Thursday, 14 July 2016

Police Raid 5 Bodegas in Brooklyn after 33 Suspected of K2 overdosing, “a synthetic Marijuana”



New York City police raided five bodegas in Brooklyn on Wednesday, a day after a wave of suspected overdoses from the synthetic drug K2 sent at least 33 people to the hospital and raised fears that the use of a substance that officials had indicated was on the wane was instead on the rise.
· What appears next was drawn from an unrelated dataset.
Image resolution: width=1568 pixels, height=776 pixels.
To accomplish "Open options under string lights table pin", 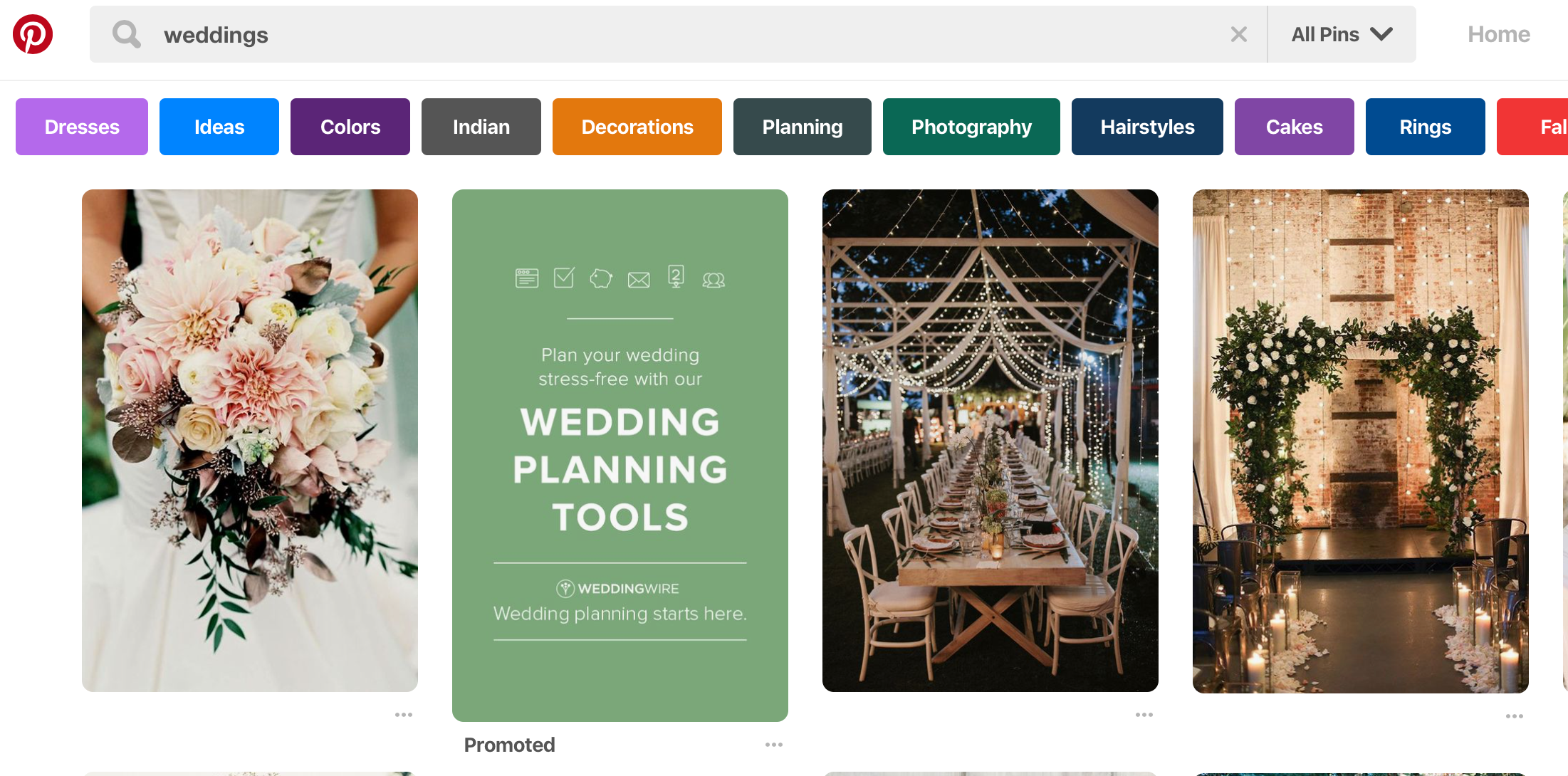I will tap(1144, 715).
The police found no K2, which is illegal in New York State — in any of their raids, James Byrne, a spokesman for the Police Department, said. People at three stores, including the Big Boy Deli on Broadway, were arrested on charges of selling improperly taxed cigarettes, Mr. Byrne said.The raids were just one reverberation from the localized public health emergency.
On Wednesday, there were few signs in the area that the crisis had abated at the bustling intersection. Near where emergency workers found the first eight people on Tuesday, a shoeless man sat on a stump staring into space, a “No Smoking K2” sign behind him. He got up and muttered as he walked down the block.

The overdoses have come on the heels of what had seemed like a series of accomplishments in the fight against the drug after public officials had warned of a public health crisis last summer.
In September, federal and city authorities conducted a sweeping crackdown, raiding 90 bodegas and charging 10 people related to the sales of K2. In May, city officials, including Mayor Bill de Blasio; the City Council speaker, Melissa Mark-Viverito; and Dr. Mary T. Bassett, the health commissioner, spoke of an 85 percent reduction in K2-related emergency room visits, citing the work of law enforcement and other city agencies.
But the overdoses this week were a sign that the potent drug, which experts say is made more appealing by prices as low as a $1 a cigarette, was still a force.
Agent Hunt said most K2 originated in China, where the chemicals that give the drug its potency are produced. Agent Hunt said the large number of overdoses on Tuesday was probably the result of a “bad batch.”
Dr. Robert Chin, the chief of the emergency department at the Woodhull Medical and Mental Health Center, which treated the group of 33 people, said the patients were brought in by emergency medical workers in waves; he said the patients were extremely lethargic and disoriented.“I could describe it as a deep sleep,” Dr. Chin said.
Though the police raids came up empty for the drug, residents continued to point at the local convenience store.